Любой более-менее образованный человек знает, что исторически либерализм и национализм – идеологии не антагонистические, а родственные. Родственные даже в большей степени, чем либерализм и социализм. Родство это видно невооруженным глазом при рассмотрении стереотипов, унаследованных советской наукой, создававшейся или историками-социалистами, или учеными, мимикрировавшими под социалистов.
Яркой чертой советского взгляда на историю был акцент на национальной стороне вопроса – что довольно забавно смотрелось на фоне декларируемого интернационализма [ещё забавней — на фоне деклараций примата классового подхода. Здесь и далее прим.публикатора]. Под таковым акцентом я понимаю не русско-советский патриотизм как таковой – он был обусловлен скорее ситуативными нуждами государства – а акцент на «национально-освободительной борьбе» и «формировании национальной культуры» того или иного народа, от финнов до зулусов [вместо взаимодействия, связей и влияний между регионами, обществами и т.д., которые и формируют «народ», «культуру», а в пределе — и общественный строй]. Это вполне вписывается в вышеупомянутый дискурс.
С позиций национализма, нация – примордиальная конструкция, существующая испокон веков, и история – это история наций. С точки зрения либерализма (даже не затрагивая тот момент, что первые либералы обращались к националистической риторике) для истории важно «освобождение», в том числе «национальное освобождение» – формирование национальных государств на месте феодальных владений. Под этим предлогом причине, например, Вудро Вильсон поддержал создание национальных государств в Восточной Европе – что залило её кровью и принесло в Европу фашизм.
Для марксиста, несомненно, национальное государство – более передовая система, чем феодальное владение. Но история знает и примеры, когда конгломерат феодальных владений (к примеру, Нидерланды) мог за счет более высокого уровня «базисного» развития опережать большинство национальных государств Европы. Да и само понятие нации (даже если не подходить к нему с позиций радикального конструктивизма) менялось со временем – Данте, рассматриваемый нами как итальянский патриот, грезил о всемирной монархии и возлагал свои надежды на германского императора Генриха VII.
Затрагиваемые мною проблемы советская историография старалась обходить, иногда прибегая к просто фантастическим интеллектуальным кульбитам. Нидерландская «революция» объявлялась «национально-освободительной» — хотя нидерландской нации не существовало вовсе. Священная Римская империя считалась заранее исторически обреченной, хотя до XIII века по уровню централизации и развития она превосходила ту же Францию; в том же ключе рассматривалась многонациональная монархия Габсбургов, история которой также знала немало успехов и передовых общественных преобразований.

Набор заданий.
A. Перечислите всех исторических лиц, которые названы по имени в тексте о национализме и советской историографии.
B. Допишите продолжение текста о либерализме, национализме и советской историографии, начав сразу после его последнего предложения.
Приведённые далее данные представляют собой отдельный материал и с текстом для чтения не связаны.

Исходные данные.
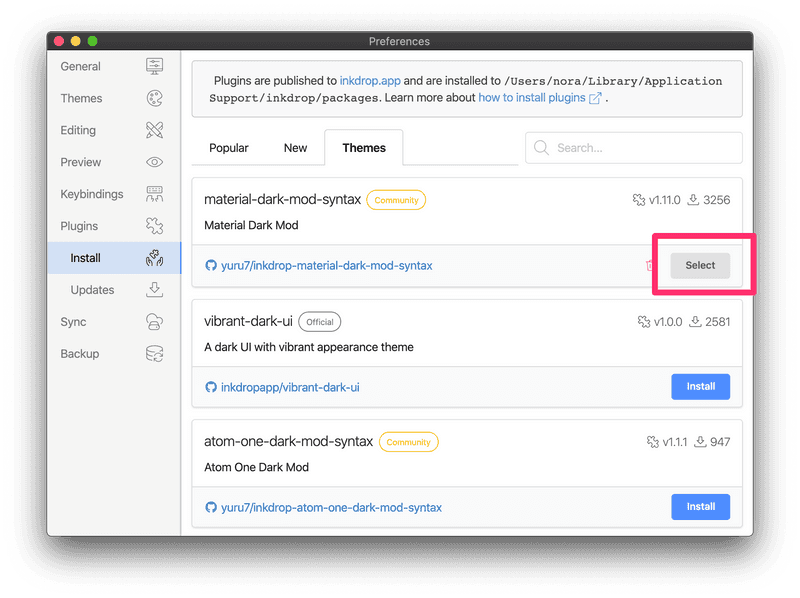Click the Themes palette icon in sidebar
Viewport: 800px width, 598px height.
click(x=154, y=99)

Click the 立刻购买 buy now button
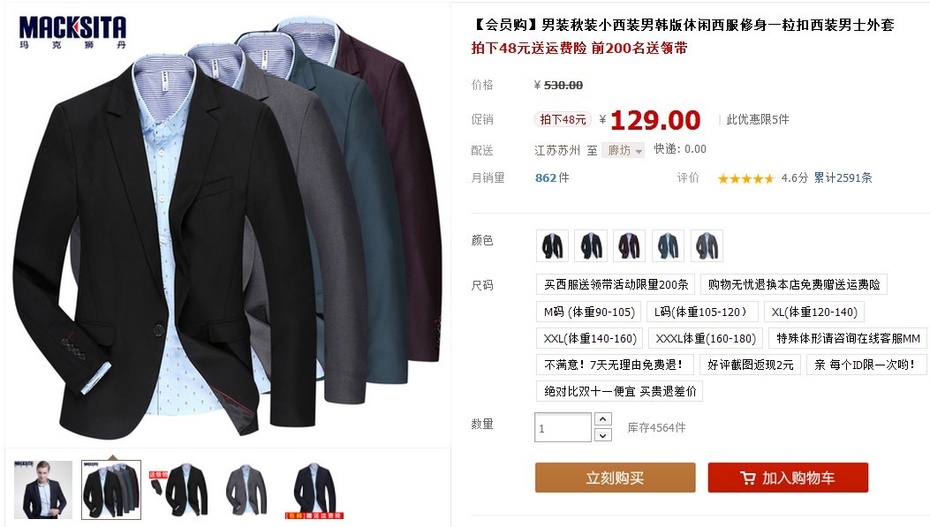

Письменные ответы.
A. Вудро Вильсон, Данте, Генрих VII.

B.
Когда говорят о националистических тенденциях в советской историографии, обычно делают акцент на представлении истории России как вечного противостояния с внешними врагами, мечтающими её не просто победить, а уничтожить – но это как раз было всего лишь проекцией на русскую историю в целом отношения империалистических держав к СССР. Куда более тревожным симптомом является советская историческая традиция, посвященная так называемому «Натиску на Восток» («Drang nach Osten»).
С точки зрения марксизма, очевидно, что наряду с классовой борьбе существует борьба и внутри самого господствующего класса, раздираемого противоречиями. Иногда такая борьба лишена идейного оформления (войны феодалов друг с другом), иногда – наделена им (крестовые походы, джихад). В СССР любая экспансия немецких феодалов в восточном направлении, будь то князья империи (иногда – вчерашние полабские язычники!) рассматривалась как проявление некого антиславянского «натиска на восток».
Нетрудно указать на слабые места подобной доктрины – религиозные конфликты (крестовые походы на полабских славян и балтов) смешиваются с чисто политическими (столкновения с Русью и Польшей) и неизменно подаются в национальной окраске; игнорируются случаи, когда «немцы» и «славяне», противопоставляемые в рамках этой модели, систематически выступают заодно. Любопытно, между тем, что списать появление такой исторической аберрации чисто на соображения пропаганды невозможно.
Во-первых, в годы оформления панславистского дискурса в СССР (1941-1945 гг.) во многих славянских странах (в Польше, Чехии, Югославии) существовало мощное коллаборационистское движение, а другие славянские страны (Словакия, Болгария) воевали на стороне Оси. Во-вторых, после Второй мировой войны в советский блок (ОВД) вошел и ряд неславянских стран – Румыния, Венгрия, Албания, ГДР, а со вполне себе славянской Югославией у Сталина возник продолжительный и весьма острый конфликт.
По сути, такое восприятие «Натиска на Восток» является реминисценцией уже чисто националистической концепции «борьбы славянства и германства». Вместе с тем, видно тут и (лево)либеральное представление о «благородном дикаре», которого хотят поработить представители порочной и жестокой «цивилизации» — хотя в действительности чисто колониальный характер «Drang nach Osten» имел разве что в Прибалтике, она в советской историографии сознательно была наделена именно таковыми чертами.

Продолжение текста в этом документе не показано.